Ramon Gomez sits down in the restaurant with his lady friend. He picks up the menu and reads it. When the waitress comes over to take his order, he greets her with a big smile.
She thinks, “What a friendly fellow.”
But this smile is for the menu itself — because he can read it!
For almost a half-century, Gomez, 50, lived in the half-lighted cage of illiteracy, and he is happy because he’s slowly crawling out.
Illiteracy is not a closure you’re born into. You have to be pushed in. And with Gomez, the push happened when he was born in the Mexican state of Jalisco into a family smothered by poverty and broken by death.
“We didn’t have much. We have no indoor plumbing. We didn’t have no electricity; we had kerosene lamps.”
Today, he lives in Vista and has a job he likes in maintenance at an Escondido car dealership. He is divorced with three grown children and four grandchildren.
His sentence structure and tenses are of a man who has learned pick-up English as an adult, but it becomes apparent that this is an intelligent, sensitive man who has benefited from the tutorial help he has received.
Gomez is a student in the free literacy program of the Carlsbad Library Learning Center, which serves slightly more than 100 learners on average each year. Gomez says he has been a student on and off, as his work permitted, for about 10 years. Gomez thinks his reading has risen to the second-grade level; his tutor believes his level is higher.
But back in the 1970s, that was all ahead of him.

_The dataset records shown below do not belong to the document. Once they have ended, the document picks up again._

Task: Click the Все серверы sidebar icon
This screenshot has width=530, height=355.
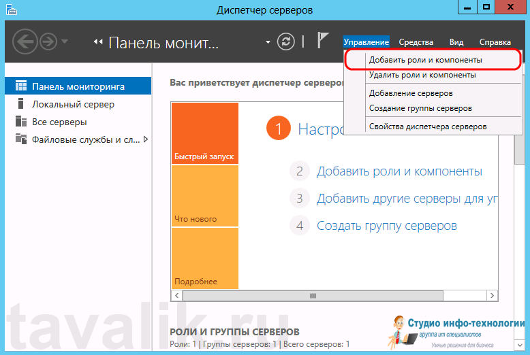Action: [x=20, y=122]
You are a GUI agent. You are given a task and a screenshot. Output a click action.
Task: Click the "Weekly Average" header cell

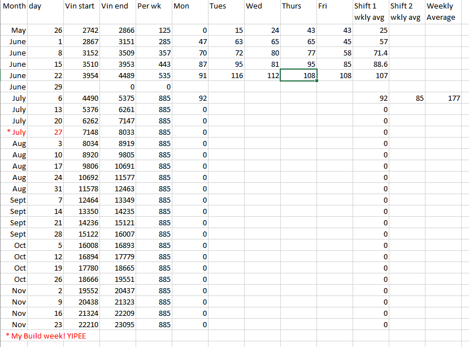pyautogui.click(x=446, y=12)
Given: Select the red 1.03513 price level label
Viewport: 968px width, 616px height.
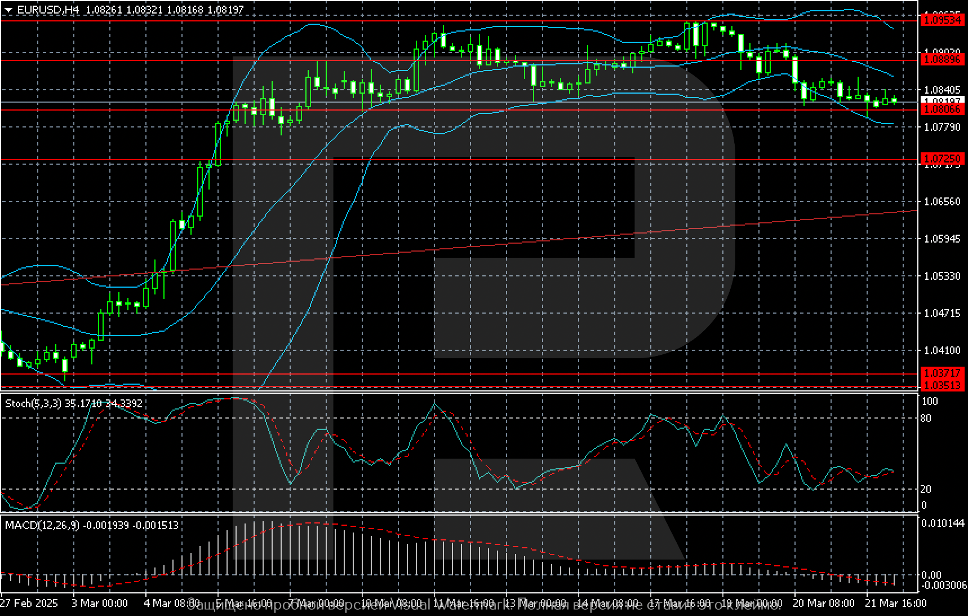Looking at the screenshot, I should tap(942, 385).
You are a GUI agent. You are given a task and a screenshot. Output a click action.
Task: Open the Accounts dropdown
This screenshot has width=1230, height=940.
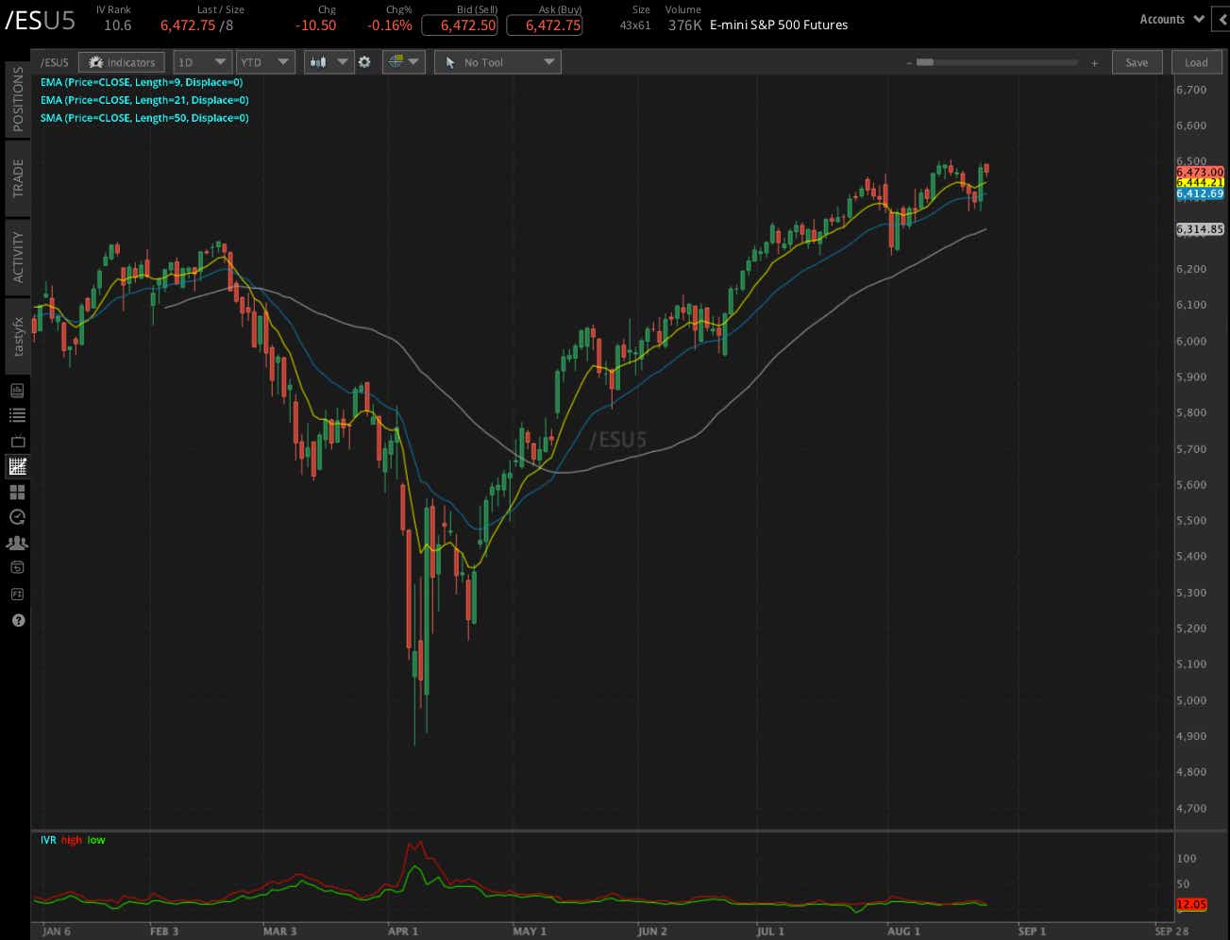click(1170, 18)
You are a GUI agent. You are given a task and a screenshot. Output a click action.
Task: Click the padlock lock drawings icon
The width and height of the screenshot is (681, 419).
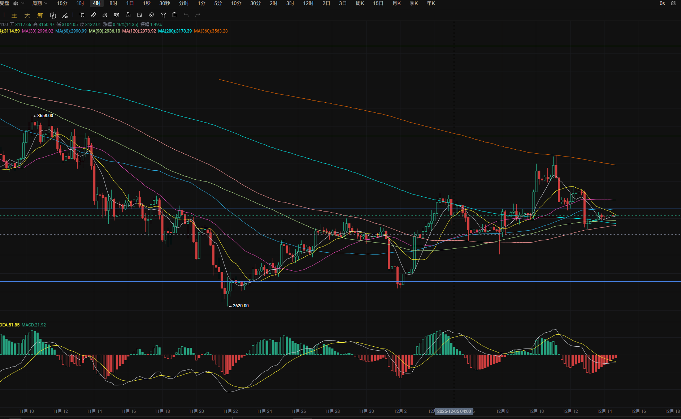click(128, 15)
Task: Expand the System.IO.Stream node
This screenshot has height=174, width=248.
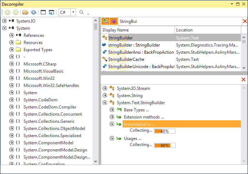Action: 105,88
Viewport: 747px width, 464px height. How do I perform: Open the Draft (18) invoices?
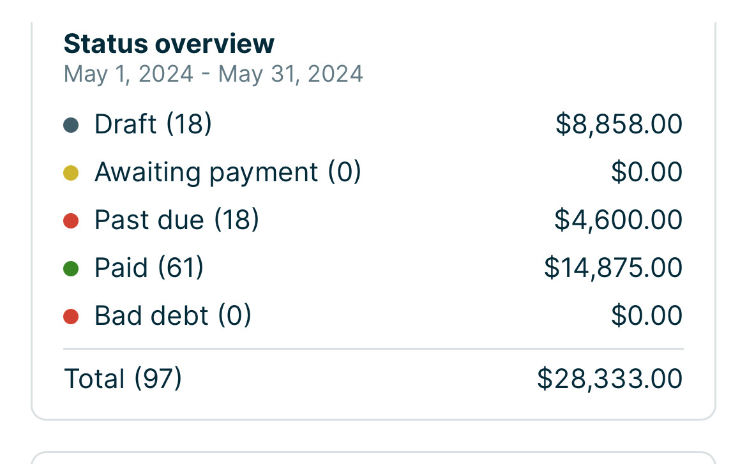coord(373,124)
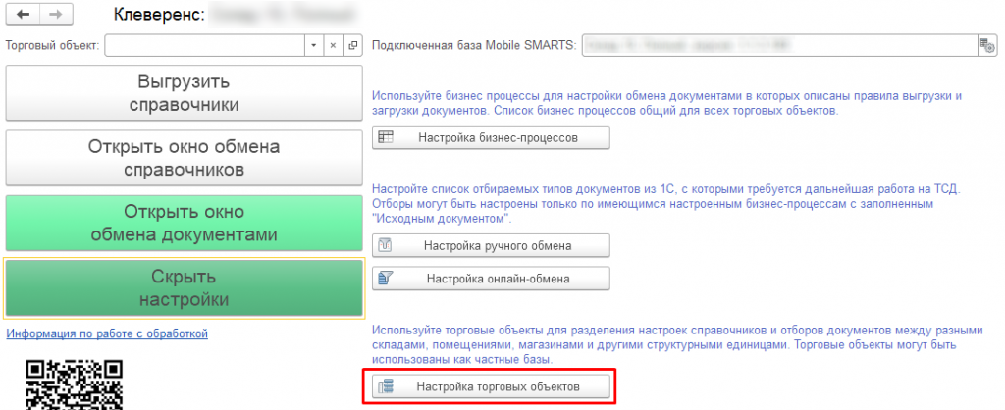Image resolution: width=1005 pixels, height=410 pixels.
Task: Click the Подключенная база Mobile SMARTS field
Action: (x=777, y=45)
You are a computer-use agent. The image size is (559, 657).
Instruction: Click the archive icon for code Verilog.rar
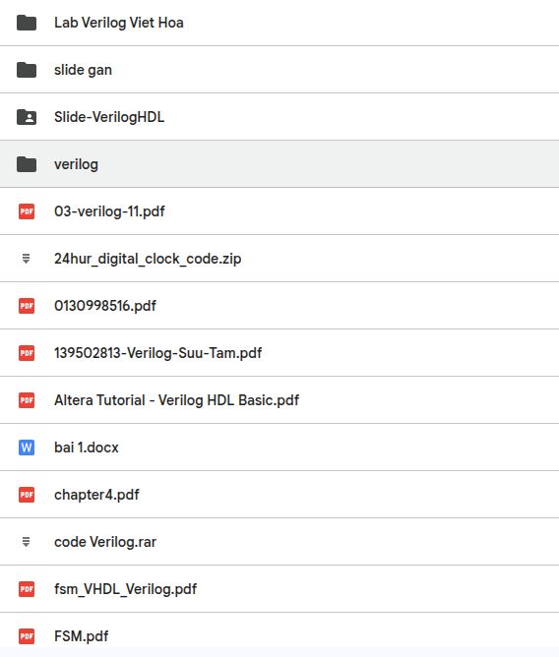(x=26, y=542)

First he had to live through years of obstacles and embarrassment.
His father was a dirt farmer who fed his family at the whim of the watchful man in the hacienda, and his mother was … he can’t remember clearly, except that she loved him and he loved her. She died when he was 5. In his dreams and in his memory, he strains to see her face, but it’s hidden from him.
Talking about his mother, his voice catches and I hand him a napkin to wipe his eyes.
Gomez lived with his grandparents for a year until his father took a new wife and sent for him and his year-older brother. If his stepmother, who was a stranger to him, greeted the little boy with a hug, it was a half-hearted one. As often happens in cobbled-together families, her reaction was: Do I really need this?
She obviously thought she didn’t, but little Ramon needed someone. If he were looking for a surrogate mother, it wasn’t this woman. He felt unwelcome in the house his father told him was his home.
Today, he speaks of the hurt of those early days that caused him to turn away from the books and knowledge that would ease him into the adult world.
“We worked helping my father on the farm. We plant corn and beans, and so when we go to school, my brother and I, we didn’t feel like we fit with the other kids. They had all these nice clothes, you know. One day, a kid starts picking on me, you know, and I look around and everybody is, like, hair combed, nice clothes, so when we take our break, these guys give us a hard time because we had old clothes and were different. That was really hard. ... I thought if my mom was here, maybe it would be different.
“I went home and told my dad I don’t want to go to school. And he says, ‘No, you got to go to school.’ So in the morning my stepmom, she was not so interested to give us anything to eat in the morning, so we were hungry. I tell my brother, when we were walking to school, I tell him I’m not going back. I remember, he said, ‘You’re right, we don’t belong in that school.’”
Because of a father who was himself illiterate and undervalued education, and a stepmother who flat didn’t care, Ramon and his brother stepped into a life of farm labor using methods common to American farmers of a century earlier.
“We started working in the farm, and that was it. My brother was rented out to a neighbor to work. The man was going to buy my brother new huaraches (common sandals), a sombrero and clothes. I was working with my dad, doing the same work; the only difference, I wasn’t getting any of those things.
“We worked with two ox. My dad plowed, and I was right behind him putting in corn and beans. I was his laborer. And that’s what we did, for a long time. And we don’t go to school.
“My brother came to Anaheim in ’73 or ’74 to be with my cousin, then a year or two later he send a letter and asking me if I want to come. My grandpa was coming, too. I rode a train from Guadalajara to Mexicali with him. Then we go to Tijuana, and there we get a coyote and go up to Anaheim.”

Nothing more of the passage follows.